### WHAT THIS TASK INVOLVES
Scan the entries for the string "computer" and give the number of lines that have it, nothing further.

Dataset excerpts:
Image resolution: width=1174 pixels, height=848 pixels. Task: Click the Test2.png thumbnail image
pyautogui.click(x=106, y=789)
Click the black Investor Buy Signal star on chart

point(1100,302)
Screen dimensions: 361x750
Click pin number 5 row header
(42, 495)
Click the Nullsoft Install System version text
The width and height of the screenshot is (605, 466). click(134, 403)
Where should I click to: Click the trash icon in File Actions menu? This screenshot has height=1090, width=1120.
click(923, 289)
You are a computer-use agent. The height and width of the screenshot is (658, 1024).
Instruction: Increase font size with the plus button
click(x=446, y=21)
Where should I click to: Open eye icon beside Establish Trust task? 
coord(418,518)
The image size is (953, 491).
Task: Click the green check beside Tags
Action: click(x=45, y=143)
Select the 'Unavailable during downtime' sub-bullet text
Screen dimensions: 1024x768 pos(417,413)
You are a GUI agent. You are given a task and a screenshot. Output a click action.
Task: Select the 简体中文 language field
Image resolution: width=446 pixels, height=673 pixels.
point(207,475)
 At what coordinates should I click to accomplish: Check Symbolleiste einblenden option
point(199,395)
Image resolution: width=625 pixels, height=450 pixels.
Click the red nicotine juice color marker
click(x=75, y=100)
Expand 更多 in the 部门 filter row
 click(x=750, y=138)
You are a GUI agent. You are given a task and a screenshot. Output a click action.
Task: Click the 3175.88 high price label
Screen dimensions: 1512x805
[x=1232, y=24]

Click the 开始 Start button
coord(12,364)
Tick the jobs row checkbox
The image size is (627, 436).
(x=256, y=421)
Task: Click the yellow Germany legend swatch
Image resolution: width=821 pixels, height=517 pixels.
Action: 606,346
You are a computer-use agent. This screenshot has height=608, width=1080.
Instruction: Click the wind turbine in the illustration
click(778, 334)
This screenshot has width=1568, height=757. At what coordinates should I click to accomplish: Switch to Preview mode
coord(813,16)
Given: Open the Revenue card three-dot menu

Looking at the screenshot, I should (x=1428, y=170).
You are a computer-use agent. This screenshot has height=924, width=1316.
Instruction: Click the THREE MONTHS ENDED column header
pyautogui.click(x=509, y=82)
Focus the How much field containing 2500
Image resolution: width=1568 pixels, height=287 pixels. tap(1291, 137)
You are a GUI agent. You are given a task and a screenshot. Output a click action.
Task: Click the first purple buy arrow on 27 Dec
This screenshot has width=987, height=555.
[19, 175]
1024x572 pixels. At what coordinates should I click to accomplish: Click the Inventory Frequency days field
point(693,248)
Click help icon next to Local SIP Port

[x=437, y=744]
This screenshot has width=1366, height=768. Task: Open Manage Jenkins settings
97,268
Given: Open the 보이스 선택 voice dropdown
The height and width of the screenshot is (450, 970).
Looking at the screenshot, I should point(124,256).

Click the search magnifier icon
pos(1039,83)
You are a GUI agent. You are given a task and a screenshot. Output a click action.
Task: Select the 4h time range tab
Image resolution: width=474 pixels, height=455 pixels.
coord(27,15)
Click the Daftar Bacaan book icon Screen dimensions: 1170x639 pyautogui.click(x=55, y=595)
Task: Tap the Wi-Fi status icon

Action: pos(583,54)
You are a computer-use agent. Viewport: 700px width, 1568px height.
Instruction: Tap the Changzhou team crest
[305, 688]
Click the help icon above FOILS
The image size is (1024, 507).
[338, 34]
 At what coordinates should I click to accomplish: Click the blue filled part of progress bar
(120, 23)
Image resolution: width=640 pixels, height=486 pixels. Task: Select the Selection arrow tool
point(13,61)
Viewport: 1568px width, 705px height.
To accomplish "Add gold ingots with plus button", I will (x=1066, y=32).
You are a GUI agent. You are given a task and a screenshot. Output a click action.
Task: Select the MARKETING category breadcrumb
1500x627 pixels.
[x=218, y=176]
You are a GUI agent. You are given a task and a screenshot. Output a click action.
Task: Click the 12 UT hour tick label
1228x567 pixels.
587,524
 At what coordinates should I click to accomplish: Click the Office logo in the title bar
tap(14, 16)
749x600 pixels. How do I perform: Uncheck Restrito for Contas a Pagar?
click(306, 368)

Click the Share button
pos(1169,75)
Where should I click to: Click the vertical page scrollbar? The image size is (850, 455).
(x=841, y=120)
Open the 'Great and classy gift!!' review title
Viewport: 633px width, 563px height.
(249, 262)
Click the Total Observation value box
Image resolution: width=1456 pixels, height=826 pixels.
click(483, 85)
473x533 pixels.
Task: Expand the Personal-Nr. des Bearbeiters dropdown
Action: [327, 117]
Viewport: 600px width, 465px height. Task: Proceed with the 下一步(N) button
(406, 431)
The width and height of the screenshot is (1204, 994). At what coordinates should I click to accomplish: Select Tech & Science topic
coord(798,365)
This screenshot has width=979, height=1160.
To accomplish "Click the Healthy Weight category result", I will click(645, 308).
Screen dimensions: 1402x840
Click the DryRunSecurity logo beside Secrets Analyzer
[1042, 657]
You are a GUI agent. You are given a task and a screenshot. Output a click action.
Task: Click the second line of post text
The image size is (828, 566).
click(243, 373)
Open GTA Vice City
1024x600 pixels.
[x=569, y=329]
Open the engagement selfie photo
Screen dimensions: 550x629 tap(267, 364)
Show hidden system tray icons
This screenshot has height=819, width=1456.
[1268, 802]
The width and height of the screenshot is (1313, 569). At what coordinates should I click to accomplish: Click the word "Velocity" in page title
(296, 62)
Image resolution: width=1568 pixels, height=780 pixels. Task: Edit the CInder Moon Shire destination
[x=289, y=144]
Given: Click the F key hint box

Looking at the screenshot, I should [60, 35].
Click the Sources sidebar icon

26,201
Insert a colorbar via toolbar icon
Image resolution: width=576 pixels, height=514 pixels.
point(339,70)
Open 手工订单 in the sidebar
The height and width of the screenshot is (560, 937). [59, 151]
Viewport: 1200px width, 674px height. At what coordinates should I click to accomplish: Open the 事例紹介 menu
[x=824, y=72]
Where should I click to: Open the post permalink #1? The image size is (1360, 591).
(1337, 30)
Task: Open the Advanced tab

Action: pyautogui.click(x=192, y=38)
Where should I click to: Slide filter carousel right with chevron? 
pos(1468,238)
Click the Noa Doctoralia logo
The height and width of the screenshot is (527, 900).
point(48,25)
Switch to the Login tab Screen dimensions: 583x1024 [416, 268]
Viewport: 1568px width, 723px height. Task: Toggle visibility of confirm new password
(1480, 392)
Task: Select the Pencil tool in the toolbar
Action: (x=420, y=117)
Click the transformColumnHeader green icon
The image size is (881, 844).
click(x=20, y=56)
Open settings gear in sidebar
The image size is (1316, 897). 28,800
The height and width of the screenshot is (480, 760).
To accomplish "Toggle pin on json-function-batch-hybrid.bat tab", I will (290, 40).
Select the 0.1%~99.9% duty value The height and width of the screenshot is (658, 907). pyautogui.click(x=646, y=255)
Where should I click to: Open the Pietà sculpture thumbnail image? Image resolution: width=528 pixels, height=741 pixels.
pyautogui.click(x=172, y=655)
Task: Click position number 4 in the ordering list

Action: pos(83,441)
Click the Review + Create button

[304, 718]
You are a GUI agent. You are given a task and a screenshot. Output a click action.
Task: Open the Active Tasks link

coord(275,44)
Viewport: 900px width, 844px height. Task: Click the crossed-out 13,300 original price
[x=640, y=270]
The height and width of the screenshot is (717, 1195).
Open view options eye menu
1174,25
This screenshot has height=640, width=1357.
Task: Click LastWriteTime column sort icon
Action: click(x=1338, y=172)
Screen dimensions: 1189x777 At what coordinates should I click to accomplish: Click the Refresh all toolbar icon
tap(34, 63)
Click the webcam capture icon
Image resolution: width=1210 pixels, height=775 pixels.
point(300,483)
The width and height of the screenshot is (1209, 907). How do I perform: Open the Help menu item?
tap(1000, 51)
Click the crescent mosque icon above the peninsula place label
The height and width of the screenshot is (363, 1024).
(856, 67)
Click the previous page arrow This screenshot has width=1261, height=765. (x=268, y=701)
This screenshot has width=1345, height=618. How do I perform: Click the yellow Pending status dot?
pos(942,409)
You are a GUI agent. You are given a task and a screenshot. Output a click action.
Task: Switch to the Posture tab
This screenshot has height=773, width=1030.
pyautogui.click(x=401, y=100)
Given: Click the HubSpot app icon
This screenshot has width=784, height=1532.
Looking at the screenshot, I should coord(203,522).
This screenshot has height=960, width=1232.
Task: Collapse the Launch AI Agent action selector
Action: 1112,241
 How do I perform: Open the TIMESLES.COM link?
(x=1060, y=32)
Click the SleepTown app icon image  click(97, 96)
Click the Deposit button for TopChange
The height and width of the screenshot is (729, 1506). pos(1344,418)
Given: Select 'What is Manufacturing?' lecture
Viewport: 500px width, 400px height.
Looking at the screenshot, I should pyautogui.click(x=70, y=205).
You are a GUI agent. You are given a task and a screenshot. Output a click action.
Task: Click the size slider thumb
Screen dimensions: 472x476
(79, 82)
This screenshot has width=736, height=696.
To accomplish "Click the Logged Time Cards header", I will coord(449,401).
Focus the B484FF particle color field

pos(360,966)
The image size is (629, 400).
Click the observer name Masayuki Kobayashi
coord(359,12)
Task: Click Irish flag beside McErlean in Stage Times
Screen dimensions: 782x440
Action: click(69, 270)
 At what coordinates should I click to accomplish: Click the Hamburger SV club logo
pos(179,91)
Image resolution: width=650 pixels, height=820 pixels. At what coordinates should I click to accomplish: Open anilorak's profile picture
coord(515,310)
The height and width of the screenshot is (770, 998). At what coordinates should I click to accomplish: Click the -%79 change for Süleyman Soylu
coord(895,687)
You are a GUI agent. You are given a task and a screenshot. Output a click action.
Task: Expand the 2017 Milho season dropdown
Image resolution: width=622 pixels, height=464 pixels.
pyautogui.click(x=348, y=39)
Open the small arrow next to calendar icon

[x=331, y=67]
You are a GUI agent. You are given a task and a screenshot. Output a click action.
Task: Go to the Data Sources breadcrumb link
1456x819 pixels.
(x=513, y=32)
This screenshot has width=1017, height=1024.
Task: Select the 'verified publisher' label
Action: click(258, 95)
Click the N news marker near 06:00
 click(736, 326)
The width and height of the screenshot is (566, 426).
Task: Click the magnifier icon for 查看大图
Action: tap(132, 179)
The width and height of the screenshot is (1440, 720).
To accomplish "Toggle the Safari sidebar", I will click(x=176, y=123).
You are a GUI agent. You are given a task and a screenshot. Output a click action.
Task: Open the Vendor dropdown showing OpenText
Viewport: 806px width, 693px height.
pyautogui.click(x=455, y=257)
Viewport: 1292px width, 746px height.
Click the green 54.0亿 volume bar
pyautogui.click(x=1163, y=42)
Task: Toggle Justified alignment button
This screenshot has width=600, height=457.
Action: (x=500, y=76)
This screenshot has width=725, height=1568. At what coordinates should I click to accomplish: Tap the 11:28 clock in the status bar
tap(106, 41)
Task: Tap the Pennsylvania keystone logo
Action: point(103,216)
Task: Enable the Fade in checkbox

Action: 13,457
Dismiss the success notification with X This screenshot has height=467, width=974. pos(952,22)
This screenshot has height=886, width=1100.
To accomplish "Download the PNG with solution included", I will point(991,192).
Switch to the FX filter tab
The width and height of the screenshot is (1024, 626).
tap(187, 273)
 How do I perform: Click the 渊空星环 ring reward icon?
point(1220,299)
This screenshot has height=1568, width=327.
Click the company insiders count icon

### ANSWER BELOW
4